[Problem description]:
Where does the string "agent" appear? Copy every line of the entries below that holds it.

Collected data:
☆ ☆ ☆ ☆

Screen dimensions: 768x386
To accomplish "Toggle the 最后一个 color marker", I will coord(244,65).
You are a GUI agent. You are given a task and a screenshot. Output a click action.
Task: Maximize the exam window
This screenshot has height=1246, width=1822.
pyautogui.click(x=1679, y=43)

☆ ☆ ☆ ☆

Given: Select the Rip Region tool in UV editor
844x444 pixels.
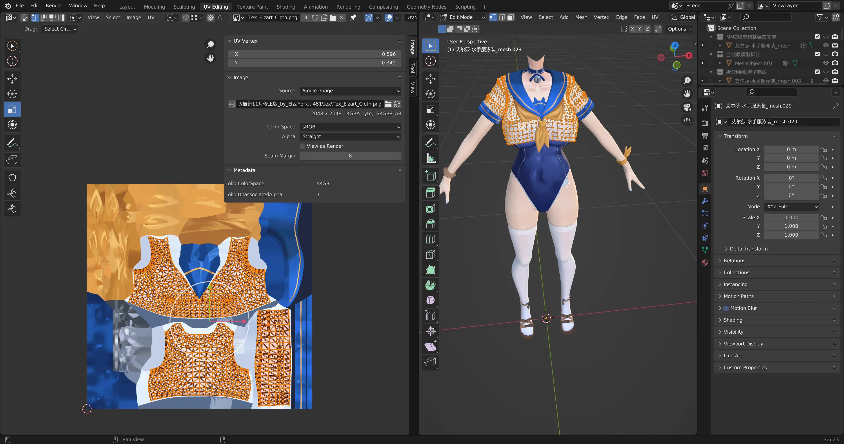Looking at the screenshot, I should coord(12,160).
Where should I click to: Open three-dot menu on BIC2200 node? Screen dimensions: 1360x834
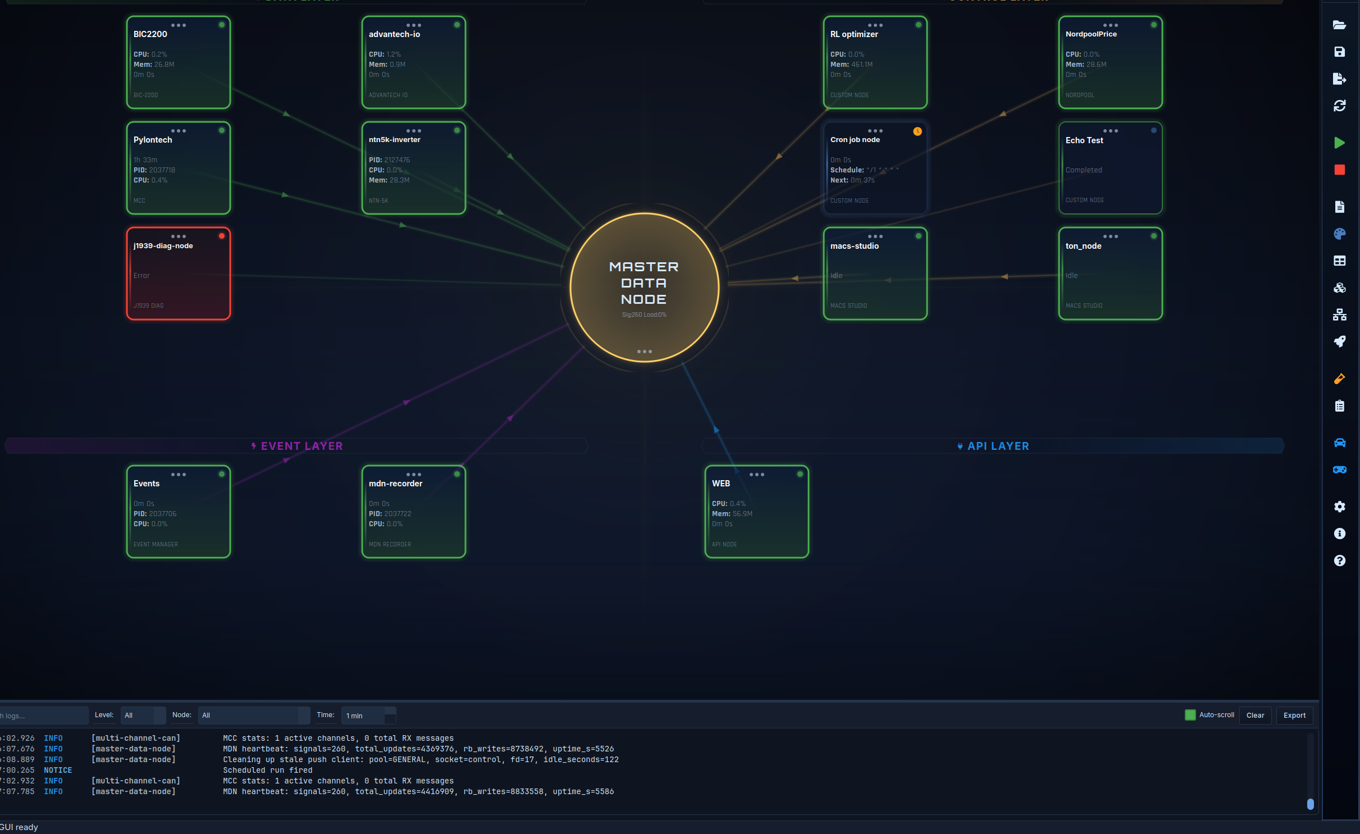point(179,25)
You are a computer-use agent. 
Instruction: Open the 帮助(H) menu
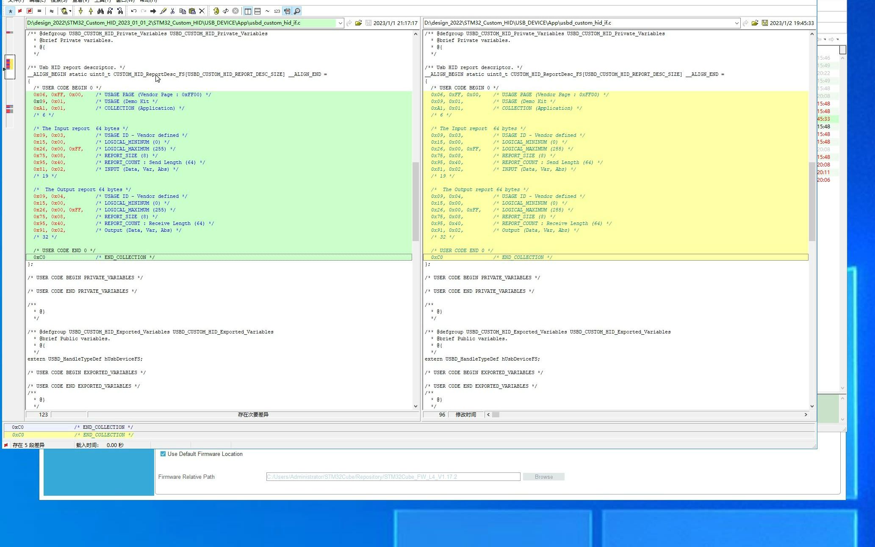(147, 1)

☆ ☆ ☆ ☆

[Solution below]:
You are a GUI agent. You are given a task and a screenshot. Output a click action.
You are a computer-use agent. 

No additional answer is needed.